With more than 15 Two Hippies restaurants open in the Valley, Goldstein fondly remembers his restaurant beginnings.
“We’re five generations in the restaurant business; it’s all we’ve ever known,” Goldstein says. “When my brother and I started Long Wongs, a wings place, we didn’t realize the success we would have. After the sixth one, I decided I wanted to do something different and I did … But, in 2006, I lost my father. The day after, I stopped doing restaurants.”
Pointing out the picture of his father behind his desk, Goldstein turns quiet for the first time in 20 minutes.
“I [was] never going to do another restaurant because, you know, my best friend was gone,” Goldstein reflects. “For six months I didn’t do anything, and finally my kids came to visit me at my second home in Payson. They said, ‘Grandpa wouldn’t want you to be like this. What are you working on? You’re always working on something.’

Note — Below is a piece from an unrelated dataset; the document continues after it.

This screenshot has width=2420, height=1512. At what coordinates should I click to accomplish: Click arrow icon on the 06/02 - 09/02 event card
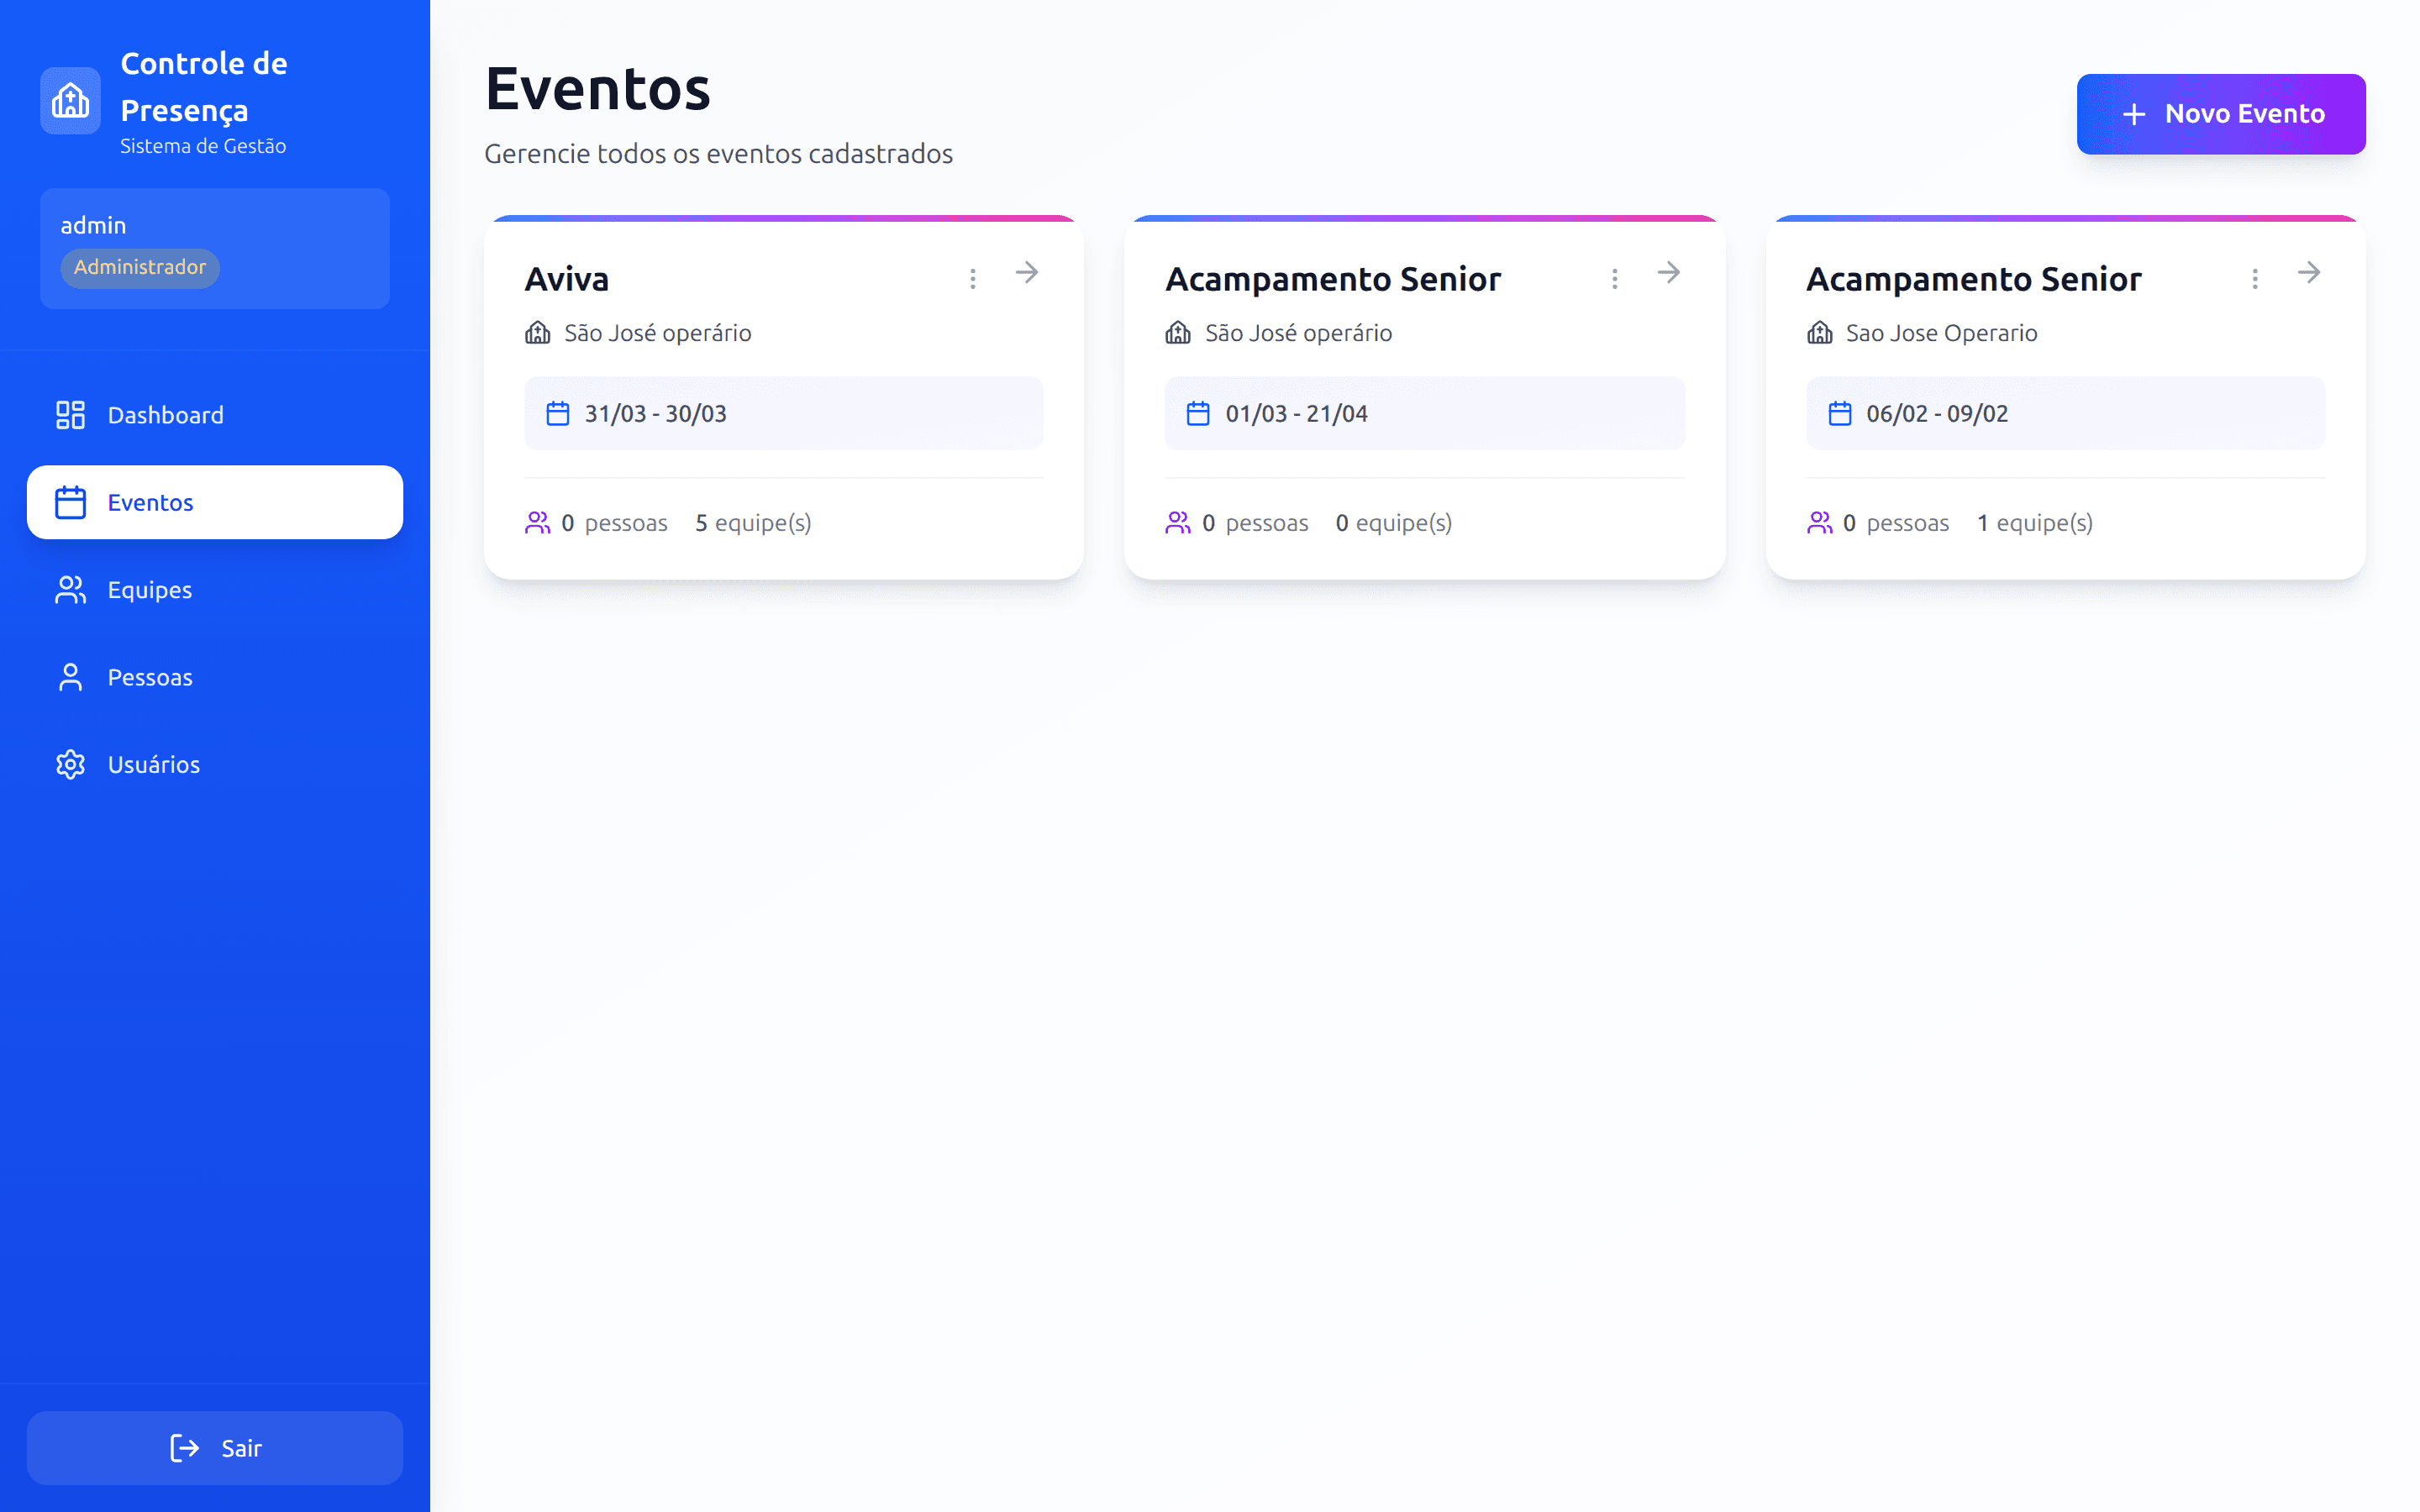pyautogui.click(x=2308, y=273)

“He was my mentor … The guy who I could tell my opinions to and would voice his back. He’d tell me to never shortchange anything. Live by good intentions. I just want to be half the man that he is, or was.”
Two Hippies Magic Mushroom Burger may have been born out of tragedy, but Goldstein’s love of food could not be contained for long.
“I’m a foodie. I love all kinds of food,” Goldstein says. “We built that tiny, little place; it was doing fantastic, near the V.A. Hospital and by a busy intersection. Simple burger, good fries, off-the-wall soda — who would have thought it would grow this much?”
The growth is possible because the Two Hippies business model, like the food, is anything but ordinary. Instead of acting like a corporation or franchise, Goldstein compares Two Hippies to that of a co-op.
“I’m not going to play into [the recession],” Goldstein says. “I can’t control what’s going on. All I can control is my family and my business and how I market it to the people. I help them train, help them negotiate a lease. They say what kind of concept they want to do under the brand of Two Hippies. I’m not like Big Brother. I’m a phone call away, and I help them in any shape I can.”
In what seems like a constant reiteration, Goldstein says that while he is at the center of Two Hippies, everyone is welcome.
“We don’t have one preferred customer base,” Goldstein says. “I don’t go for the yuppies or the business people. I let everyone come. Everybody feels welcome and can afford my food. To me, my philosophy is that you’re eating in our living room — it better be right.”
After opening stores in Mesa, northeast Phoenix and downtown Phoenix in the last three months, Goldstein is already thinking about what comes next.
“I try to stay ahead or with the trends,” Goldstein reveals. “I try to be a little chain that shows different concepts to people. It’s almost like a revolving circle so what was popular in the ’70s and ’80s is popular now. I look at what other restaurants are doing and put a little twist on it.”
His ultimate restaurant fantasy does not concern Asian cuisine or perfecting another kind of taco. Instead, Goldstein wants to do a different kind of breakfast joint.
“I want to do a bagel shop really badly,” Goldstein rattles out. “I’m a morning person who loves bagels. I want to open up a bagel-donut shop. I want to do off-the-wall donuts like maple syrup donuts with strips of bacon on it.”
And there’s more. “We’d like to be across the state. We’re doing Flagstaff, going to do Payson someday. Tucson maybe. Nation-wide some day,” Goldstein says. “For now, we just crawl along and work really hard.”
Declaring himself a bourgeoisie restaurateur, Goldstein explains why his restaurants are called Two Hippies: “My stores have really good karma.”